Take out the spaces for those links and search the second one for "Easy VPN".
http://www.cisco.com/en/US/products/sw/secursw/ps5299/
http://www.cisco.com/en/US/docs/routers/access/800/850/software/configuration/guide/857sg_bk.pdf
http://www.cisco.com/en/US/prod/collateral/iosswrel/ps6537/ps6586/ps6635/prod_white_paper0900aecd803645b5.html
http://www.cisco.com/en/US/docs/ios/sec_secure_connectivity/configuration/guide/sec_easy_vpn_rem.html
http://www.cisco.com/en/US/docs/ios/sec_secure_connectivity/configuration/guide/sec_easy_vpn_srvr.html
Solution 2:
Here's my attempt w/o having a router like this one to actually test on. Add the following to your config:
vpdn enable
vpdn-group 1
accept-dialin
protocol pptp
virtual-template 1
exit
ip local pool clients 192.168.200.1 192.168.200.127
interface virtual-template 1
encap ppp
peer default ip address pool clients
ip unnumbered vlan1
no keepalive
ppp encrypt mppe auto required
ppp authentication ms-chap
aaa authentication ppp default local
That should enable VPN dialup (VPDN), create a VPDN group to accept incoming PPTP, create an IP pool to assign to clients, create a virtual-template interface to be assigned to clients, and turn on local authentication for PPP users. MS-CHAP and MPPE encryption will be required (defaults in Windows anyway, I believe).
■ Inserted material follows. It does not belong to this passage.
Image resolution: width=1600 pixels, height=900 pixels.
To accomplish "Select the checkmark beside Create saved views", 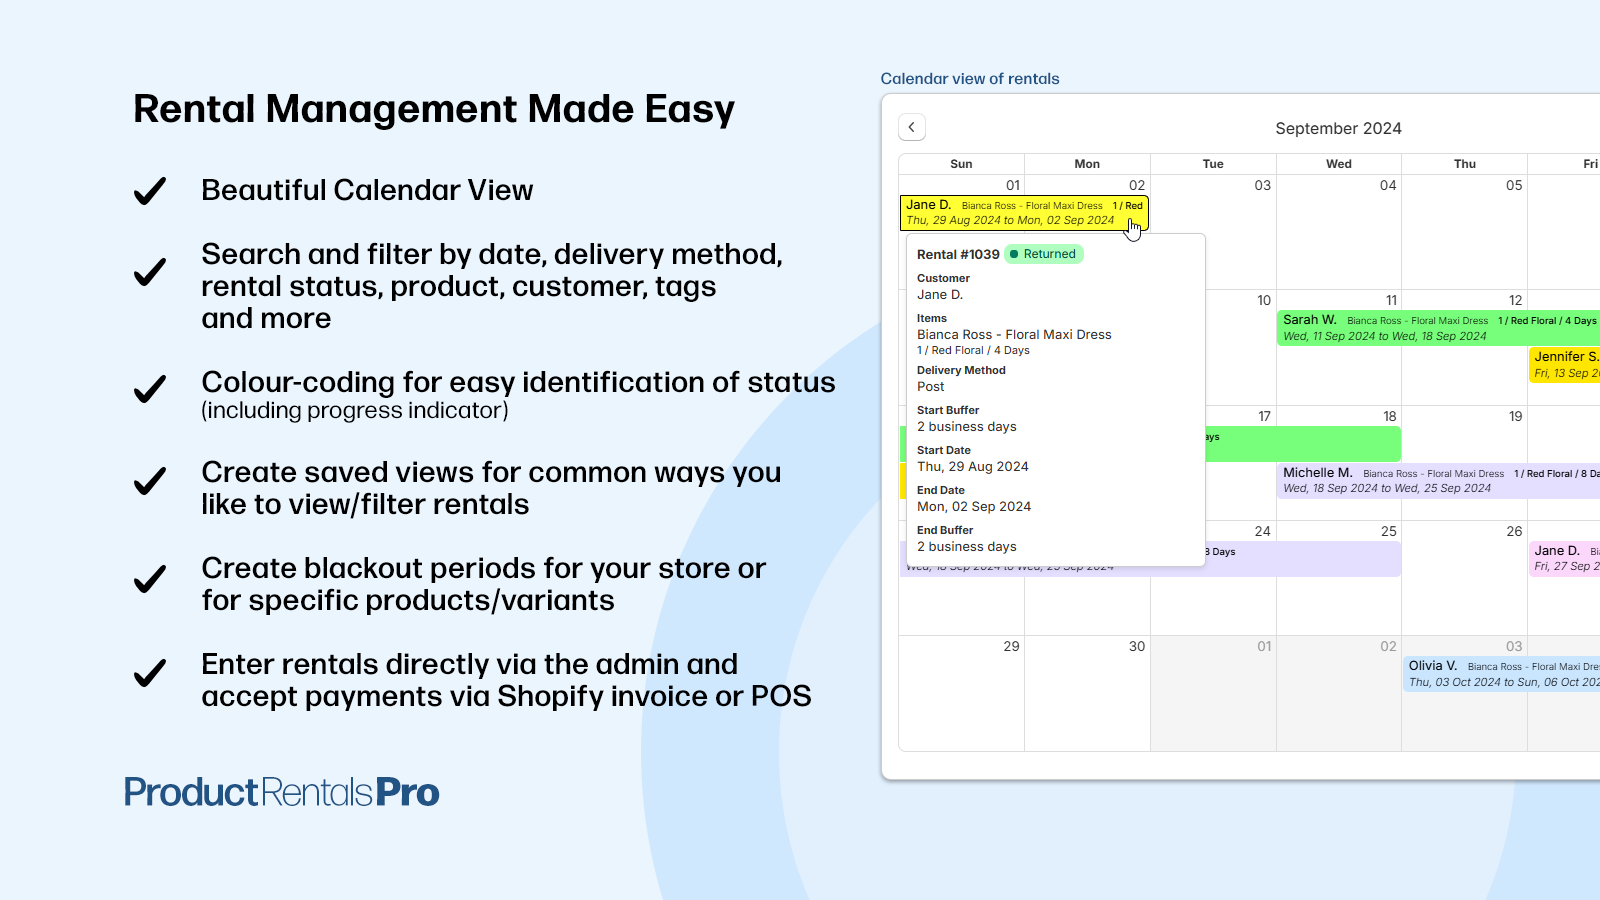I will (149, 481).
I'm anxious to see if I get it right on the first try... or, indeed, at all.
Solution 3:
I was finally able to make it work using Evan's great support and this page.
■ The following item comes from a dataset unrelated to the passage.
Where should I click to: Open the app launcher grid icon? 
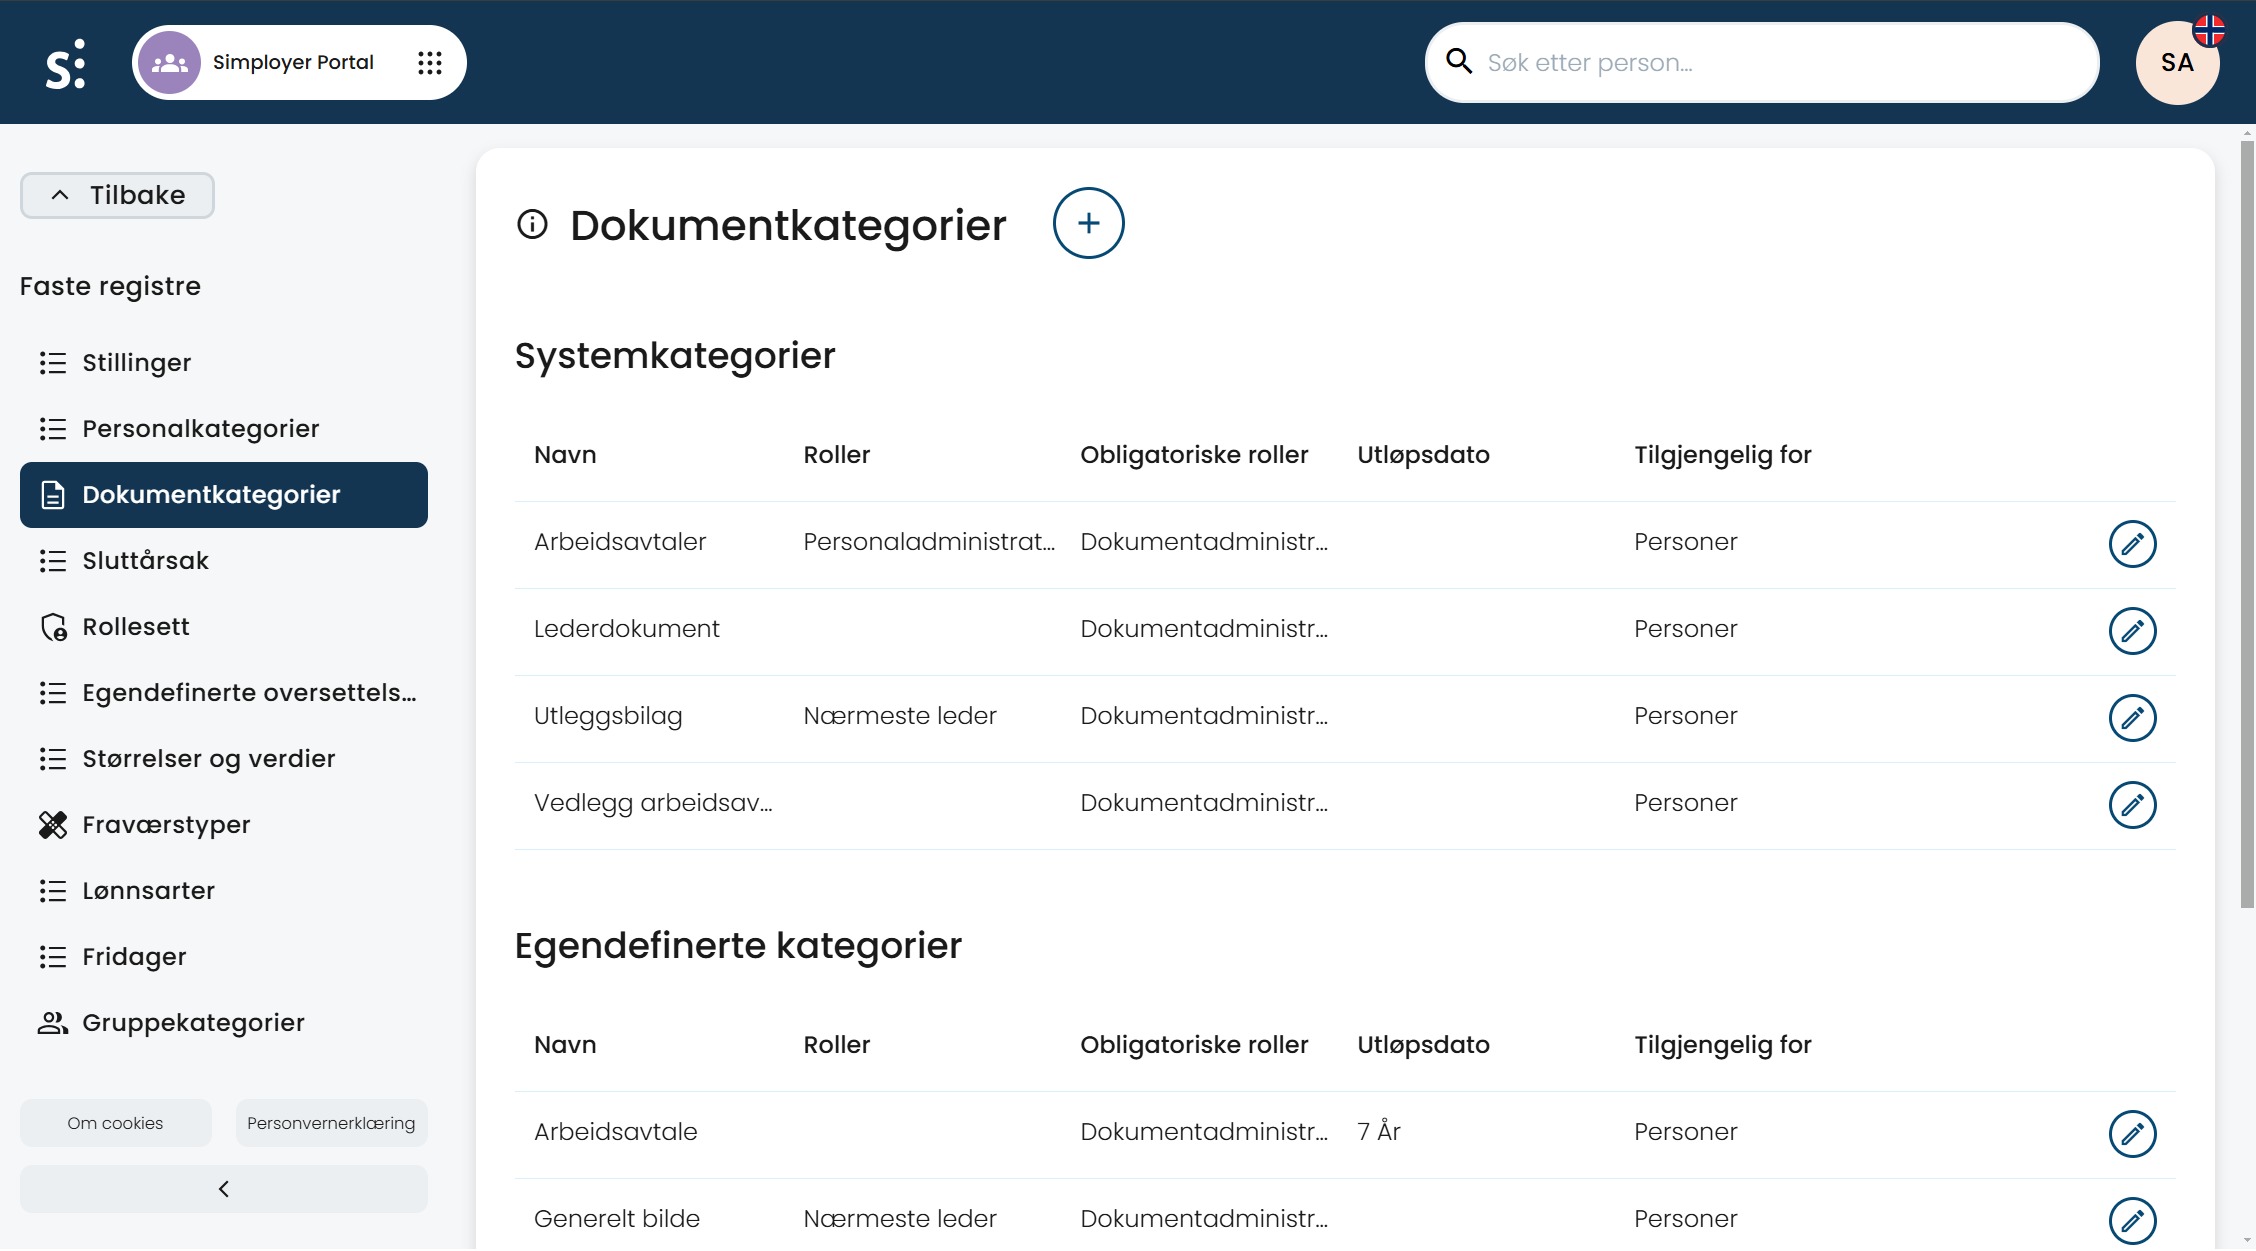click(430, 63)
I'm posting the complete configuration here and I'm accepting this answer to leave it as a reference, but of course the bounty is going to Evan :-)
This is what needs to be added to the router's configuration in order to enable PPTP and L2TP dial-in VPN access:
aaa authentication ppp default local
vpdn enable
vpdn-group VPN_Clients
accept-dialin
protocol any
virtual-template 1
no l2tp tunnel authentication
crypto isakmp policy 1
encr 3des
authentication pre-share
group 2
crypto isakmp key <IPSEC PRE-SHARED-KEY> address 0.0.0.0 0.0.0.0
crypto ipsec transform-set VPN_TS esp-3des esp-sha-hmac
mode transport
crypto dynamic-map VPN_DYN_MAP 1
set nat demux
set transform-set VPN_TS
crypto map VPN_MAP 1 ipsec-isakmp dynamic VPN_DYN_MAP
interface Dialer0
crypto map VPN_MAP
ip local pool VPN_POOL 192.168.42.240 192.168.42.249
interface Virtual-Template1
ip unnumbered Vlan1
ip nat inside
peer default ip address pool VPN_POOL
no keepalive
ppp encrypt mppe auto required
ppp authentication ms-chap-v2 ms-chap chap
Note 1: for authenticating VPN users, you will need to set their passwords with the command username <user> password <password> instead of the more secure username <user> secret <password>, otherwise authentication will fail because MD5-encrypted passwords are not compatible with CHAP; this is documented here.
Note 2: This configuration assigns to VPN clients IP addresses that are part of the inside network; this is the easiest approach, as using a different subnet would require supplying the clients a static route to the LAN. It would indeed be more secure, but for simple access to a home network it's simply not worth the hassle.